* WHAT IS ASKED
Please pull out every line of the data below that contains the string "icon", and copy each such line in full. Treat uppercase and lowercase as different when matching.

* DATA IN THIS EXERCISE

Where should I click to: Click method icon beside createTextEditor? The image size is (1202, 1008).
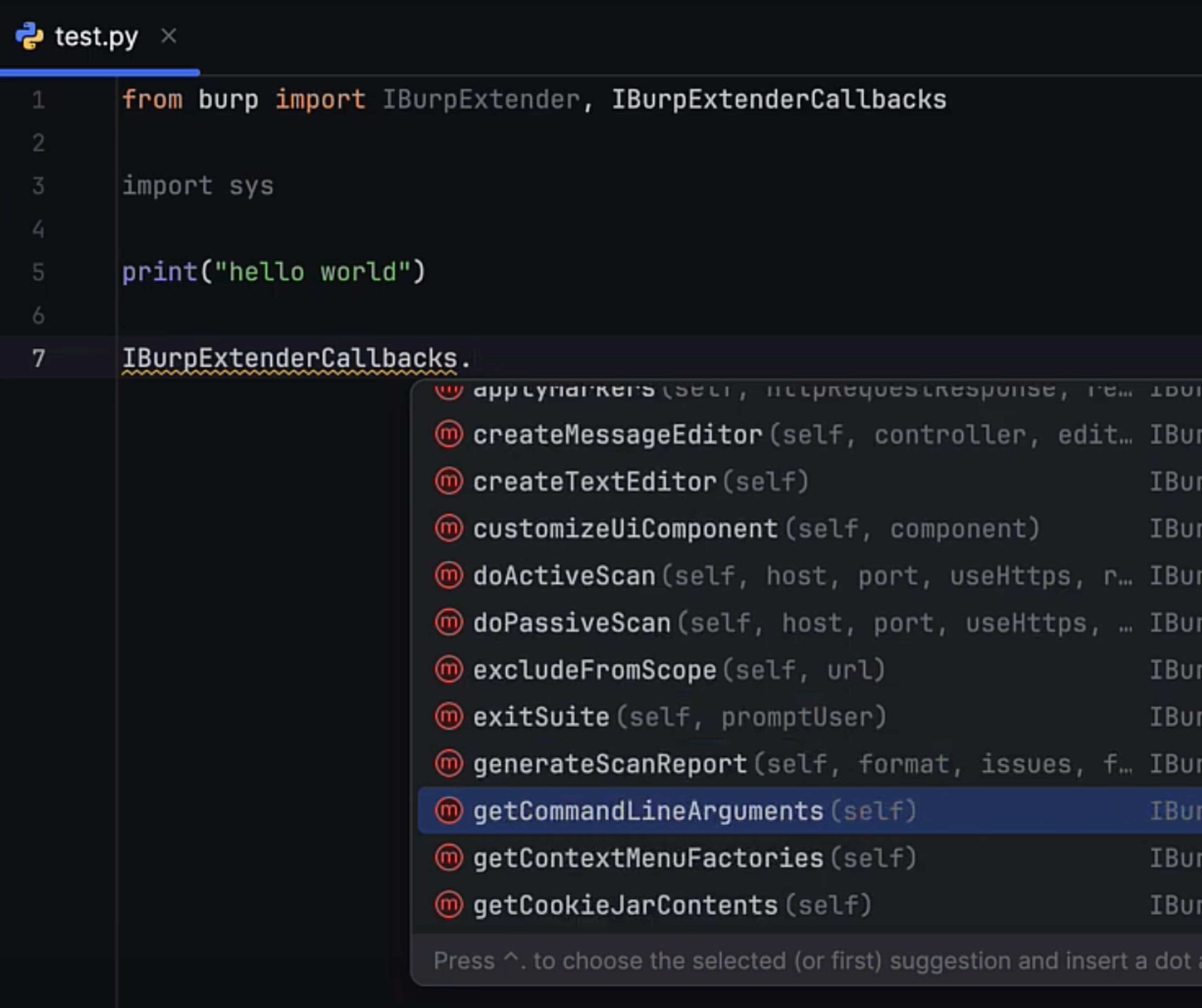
...
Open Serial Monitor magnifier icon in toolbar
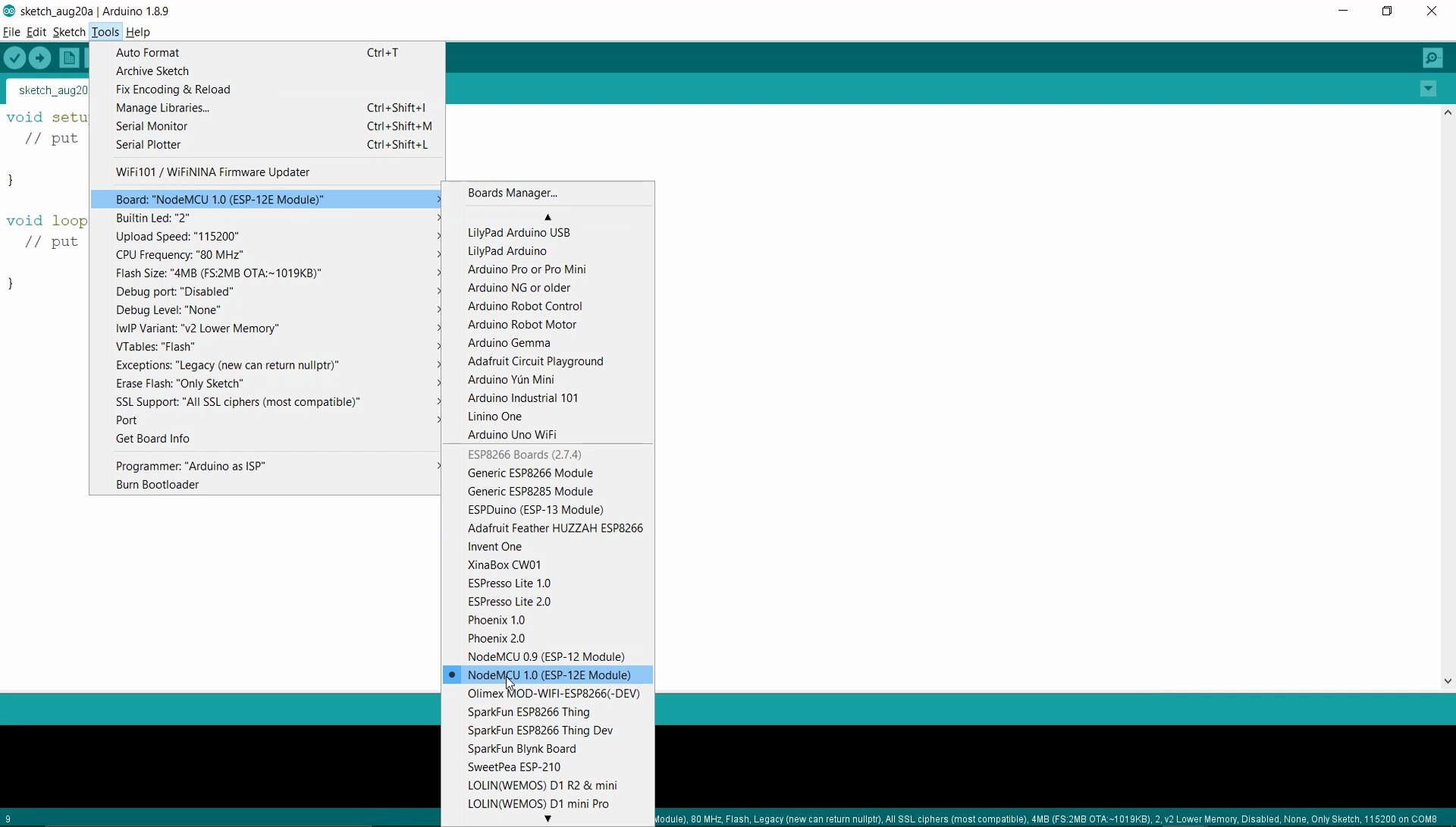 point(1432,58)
==
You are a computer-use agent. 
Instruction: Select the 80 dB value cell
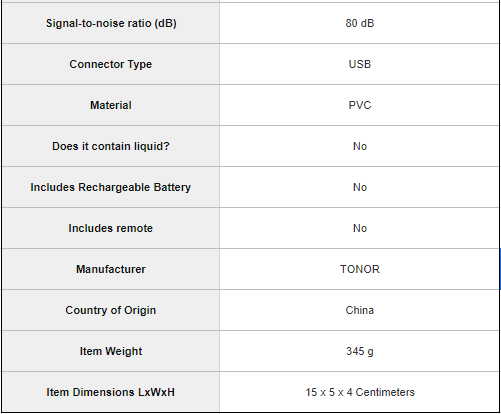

* TASK RESPONSE
Where should I click to: Click method icon beside createTextEditor? The image size is (1202, 1008).
Open Serial Monitor magnifier icon in toolbar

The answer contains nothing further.